The White Sox hold a two-game lead over the Tigers in an up-for-grabs AL Central division. The rivals squared off this weekend in a crucial series, and tonight’s finale pits respective aces Chris Sale and Justin Verlander against one another. Sale has been a major reason the White Sox have held the division lead for this long, leading to speculation that he could dethrone Verlander in the Cy Young Award race.

While the 23-year-old lefty has turned in a fantastic season – especially considering it’s his first in the starting rotation – his award prospects should be tempered. His opponent is still king of the jungle.

The major difference between Sale’s and Verlander’s cases is playing time. Obviously, great pitchers help their team more and increase their own individual value by toeing the rubber more often. The near 40-inning gap between Sale and Verlander is integral to the discussion, because it truly has been all that separates the two starters. Aside from sheer playing time, they are having almost identical seasons.

Sale: 24 GP (23 GS), 157 IP, 25.0% K/PA, 6.3% BB/PA, 44% GB, 2.81 ERA, 3.23 SIERA
Verlander: 27 GS, 196.1 IP, 25.3% K/PA, 6.4% BB/PA, 40% GB, 2.80 ERA, 3.26 SIERA

Identical is being used in its literal sense here, as these pitchers are mere rounding errors away from each other in each of the relevant rate stats above. However, Verlander’s increased playing time has led to a WAR advantage of 1.5 wins. Verlander currently leads the junior circuit at 5.6 WAR, while Sale ranks third at 4.1. Though it’s easy to argue that Sale has pitched as effectively as Verlander on a start-by-start basis, Verlander has simply made more starts, and that goes a long way in accruing value.
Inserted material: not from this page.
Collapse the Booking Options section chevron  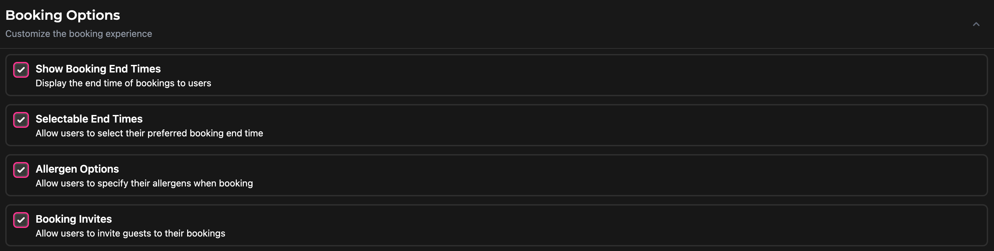pyautogui.click(x=976, y=24)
The AL Cy Young Award landscape isn’t two pitchers deep, however, and since Sale ranks 3rd in WAR there is clearly someone sandwiched between him and Verlander. Felix Hernandez ranks between these two, and is actually just a hair behind Verlander with 5.5 WAR. Then again, Hernandez has thrown over half of his innings at Safeco Field, which has doubled as both the Mariners home park and a museum that reenacts the Deadball Era for interested fans this season. Even after accounting for the extreme disadvantage hitters face at Safeco, the playing time disparity bumps Hernandez over Sale.

Then there’s the matter of Sale’s teammate, Jake Peavy, having an equally good season. Through 26 starts and 181 innings, Peavy has 3.8 WAR to his name and similarly efficient and impressive peripherals. Of course, many voters still look at W-L record as a proxy for determining pitcher value and performance, and Sale’s 15-5 mark trumps Peavy’s 9-10 record. It also bests Verlander’s 12-7 and Felix’s 13-5. While Hernandez himself won the award with a 13-12 record in 2010, he was the clear choice that season. Right now, there are three reasonable choices and W-L record may loom large.
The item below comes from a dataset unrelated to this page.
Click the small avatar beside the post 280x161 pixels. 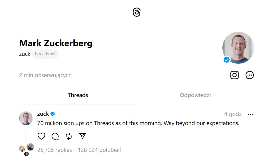[26, 118]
This season’s award race should prove interesting down the stretch, as Sale is the only pitcher in the race with a shot at 20 wins. However, he isn’t even likely to reach 200 innings, while his main opponents have 240 innings on their peripheries. Even if they did rack up that much playing time, voters could find reasons to not vote for them. Team performance could come into play for Hernandez, while a White Sox division title, plus a sexy wins total, could be enough to sway the vote in Sale’s favor.

This conflates will-win and should-win, which often happens in award discussions. Who will win is obviously up in the air right now, but there isn’t a clear-cut favorite. In terms of who should win, well, it shouldn’t be Sale. He has pitched very well this year but hasn’t pitched as often as Verlander or Felix, and the gap in WAR of over 1.5 wins is too much to ignore.